By utilizing content she already has, social media advertising helps Isabel reach people who are interested in her brand. They’re a less direct approach to sales, but the cost per engagement tends to be much less because of this.

Learn from their experience

As we mentioned, it can be easy to spend large amounts of money on advertising that doesn’t pay off. With this in mind, we asked Isabel and Neeshea what they would do differently if they were starting again, and distilled their answers into these tips.

Their marketing tips:

  • Don’t do what you think your customers want. Conduct thorough market research to know exactly what they want.
  • Monitor marketing carefully, and quickly cull any campaigns that aren’t resonating with your audience. 
  • Don’t create content that is focused on showing off your business; instead, focus on solving your customers’ problems. 
  • Don’t neglect the personalized touch in client interactions. 
  • Don’t spread your budget too thinly across too many channels. Focus on platforms where your clients are most active.

WHAT NEEDS TO BE DONE: Write the next part of the small-business marketing text, picking up right after its last tip.

MATERIAL:

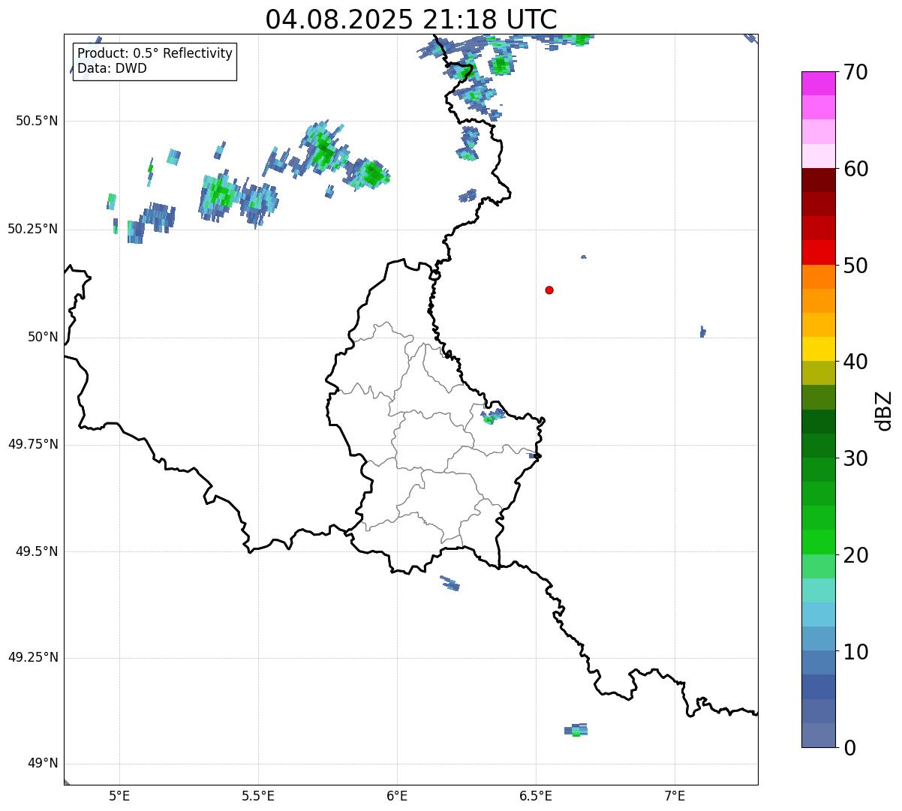Click the dBZ colorbar axis label
Viewport: 902px width, 811px height.
click(884, 410)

FINAL ANSWER:
Maintaining a flourishing customer base  

Whatever your business and your approach, it’s worth remembering that every single customer is important and represents the opportunity to get another sale later. This is a window of opportunity that you want to keep open. This is called retention, and it’s sort of creating a ‘friends and family’ for your business.

Why it’s important

Retention is a way of making the money you’ve spent on past campaigns work for you a second time. In one sense, it’s simple: Deliver an experience that makes your customers happy, and they will want to come back. But there are ways you can cultivate it.

Ways you can encourage growth

  • Show your customers they are valued – this could be in subtle ways, like a simple ‘thank you’, or by offering a loyalty scheme or money off their next order.
  • Marketing subscriptions – this is the main one, and we will look at this in some more detail.
  • Solve problems quickly – one bad review is worth ten good ones. By solving problems when initial complaints come in, you will nip issues in the bud.

Marketing subscriptions

By this, we mean anything your customers must opt in to. This could be a newsletter, a promo email, or something else entirely. It has to make them feel part of a ‘club’ by offering something they wouldn’t otherwise get — even if it’s just information.

Isabel finds that email marketing allows her to maintain a direct line of communication with her audience, offering personalized content and special promotions. This kind of engagement is priceless. You end up with a sort of impromptu fan club of people who feel good about supporting your business rather than viewing it as just another place they shop.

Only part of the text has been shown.